• [Your task]:
Could you filter the listing for lines with the word "agent" and return them?

• [Study material]:
================================
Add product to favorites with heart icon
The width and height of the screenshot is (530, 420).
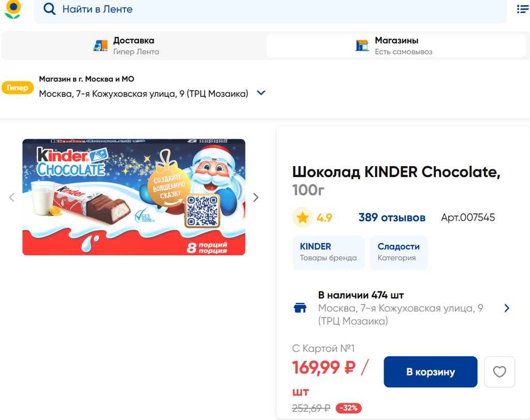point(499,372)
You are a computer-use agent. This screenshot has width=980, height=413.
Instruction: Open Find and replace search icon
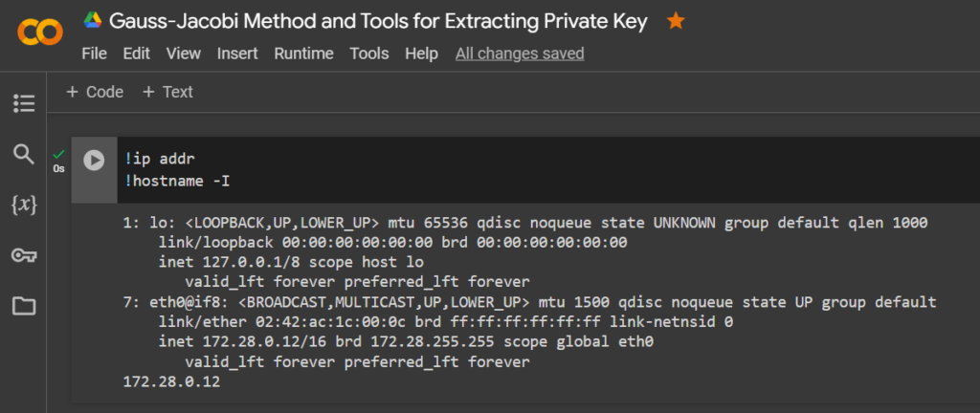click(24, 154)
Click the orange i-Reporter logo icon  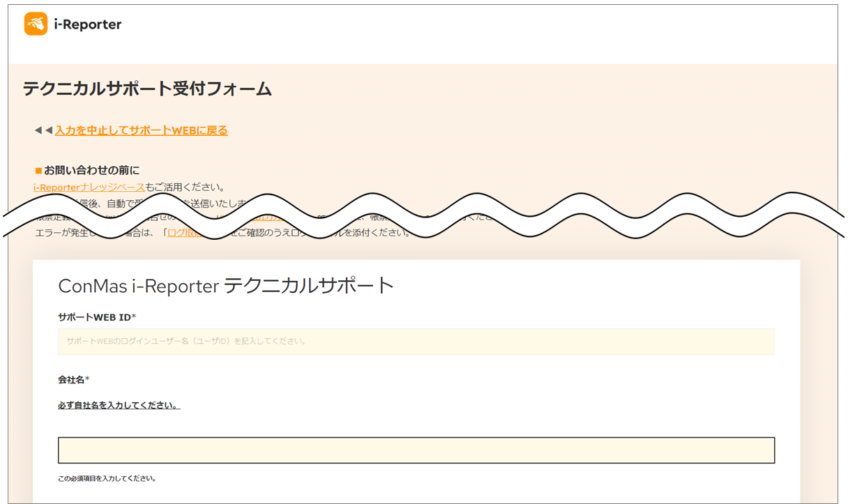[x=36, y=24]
================================
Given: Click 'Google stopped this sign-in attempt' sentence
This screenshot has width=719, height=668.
================================
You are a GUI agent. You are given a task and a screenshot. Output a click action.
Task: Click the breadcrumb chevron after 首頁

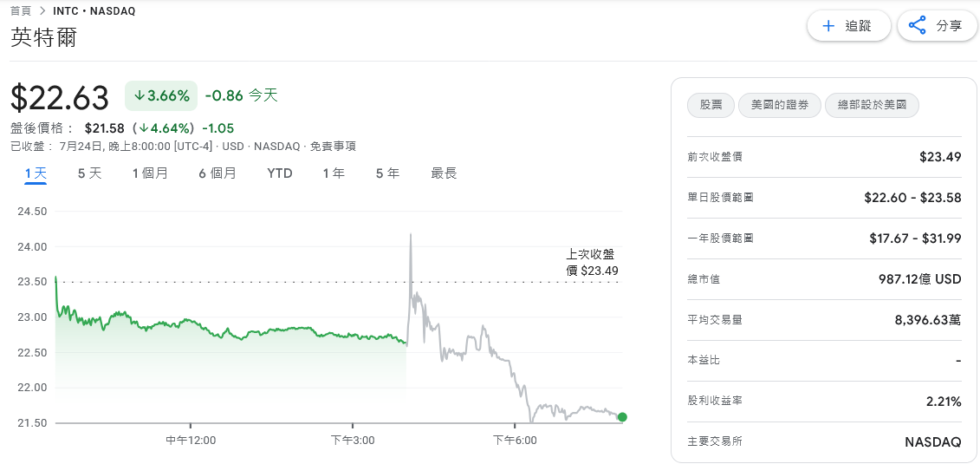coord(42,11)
================================
• [Solution to this exercise]:
You are a computer-use agent. This screenshot has width=980, height=413.
You are a GUI agent. You are given a task and a screenshot. Output a click action.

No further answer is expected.